“Love is a wonderful flower, but it is necessary to have the courage to go in search of it on the edge of a horrible precipice,” wrote Stendhal, who felt dizzy and heart racing while visiting the basilica of Santa Croce in Florence in 1817. The French writer was a master of psychological analysis and his sentences are characterized by a deep loving intensity and passion.
We art lovers are passionate about life, and to paraphrase again the French writer “with passions one is never bored, without them one becomes idiotic”.
At the Poldi Pezzoli House Museum in Milan I suffered from the Stendhal syndrome, that occurs when contemplating works of art or architecture of extreme beauty, in enclosed spaces or with a large accumulation of works.
Boticelli, Pollaiolo, Mantegna, disciples of Leonardo da Vinci, sculptures, refined tableware, jewelry..., took me to a world that has disappeared where some people of noble origin lived surrounded by art. Private houses turned into museums, which today we can all enjoy.
Contemplating so much art in such a short time and in an enclosed place, I suffered a transient psychosomatic disorder with symptoms such as tachycardia and confusion in the face of the overload of artistic beauty.

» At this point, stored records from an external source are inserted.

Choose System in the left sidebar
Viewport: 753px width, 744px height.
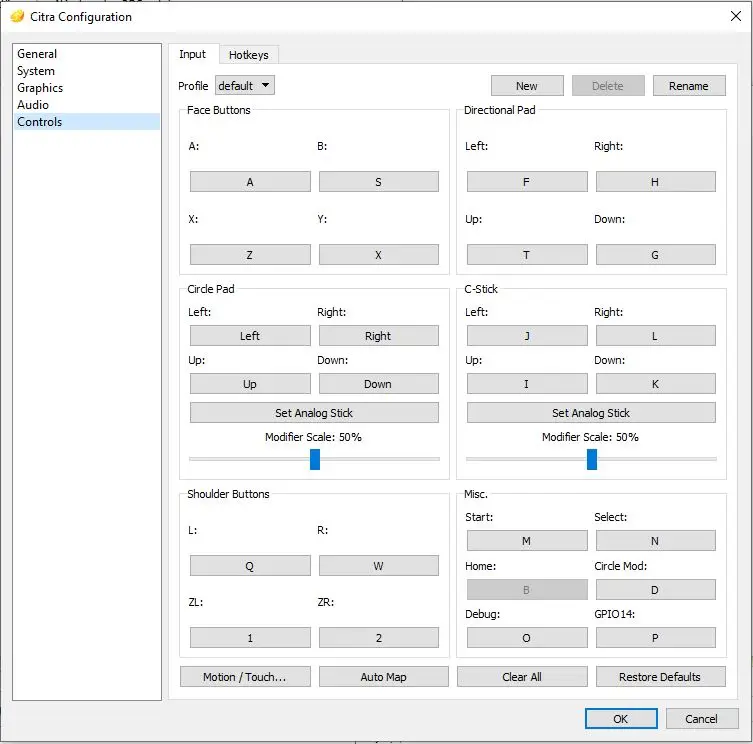click(36, 71)
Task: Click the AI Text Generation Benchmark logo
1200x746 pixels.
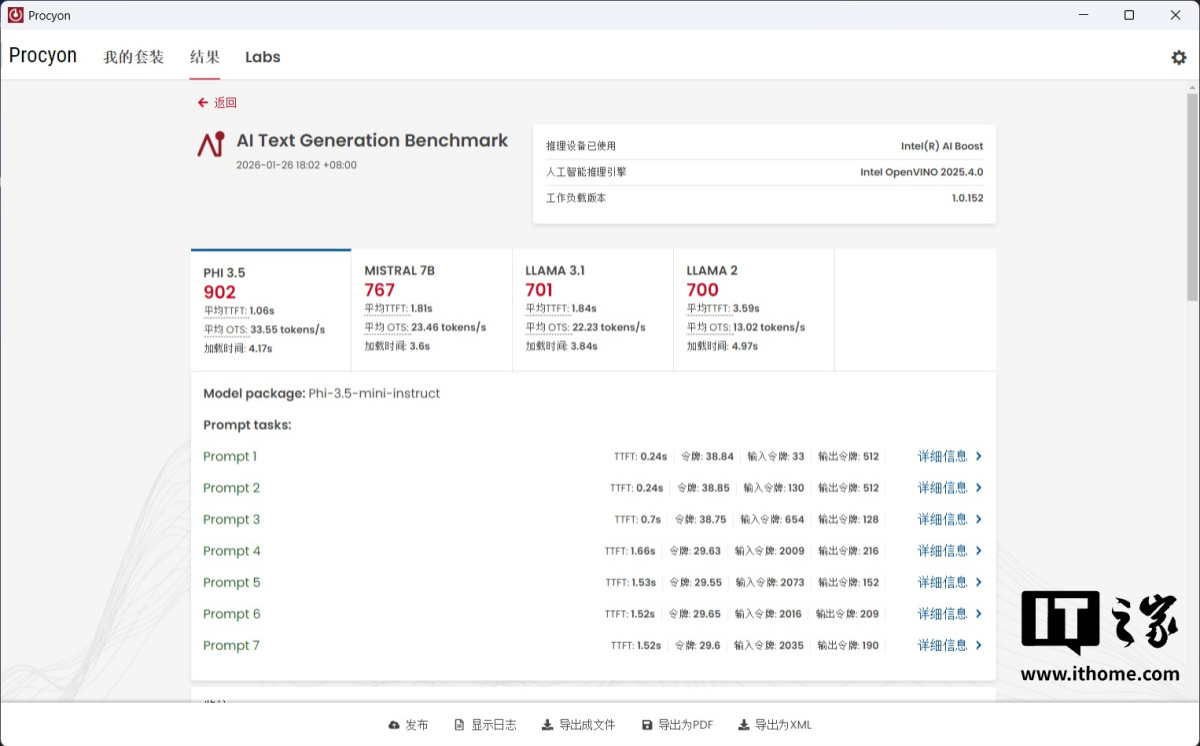Action: click(211, 144)
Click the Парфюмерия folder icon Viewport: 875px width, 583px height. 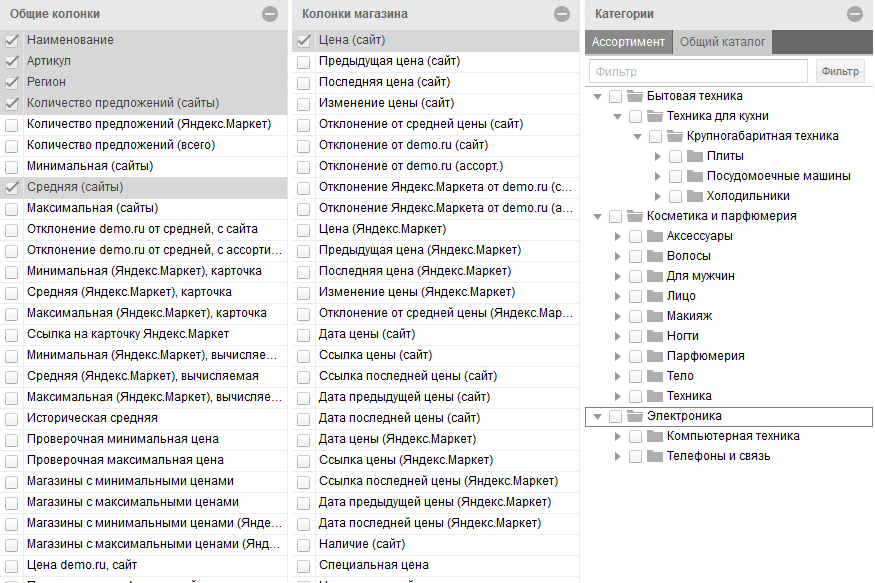654,356
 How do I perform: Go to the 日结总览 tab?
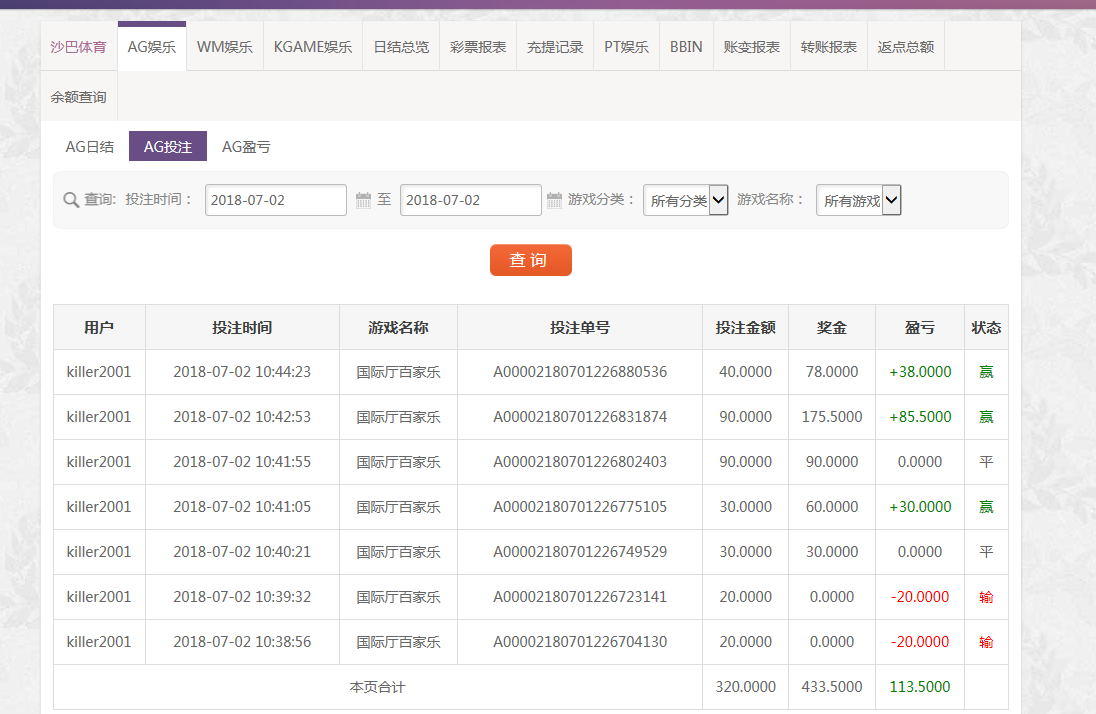(401, 47)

As I write these lines -as a form of therapy- my eyelids are drooping, as I have hardly slept a wink all night. The works of art assaulted my mind and prevented me from resting, between sleep and wakefulness. The symptoms originate from the intense emotion and aesthetic impact that overwhelmed me. This is a crisis that usually disappears when I move away from the artwork and rest.
Art fosters reflection, creativity and mental health. This syndrome would be like collateral damage to those passionate hearts convinced that art is a bridge to God, sum beauty.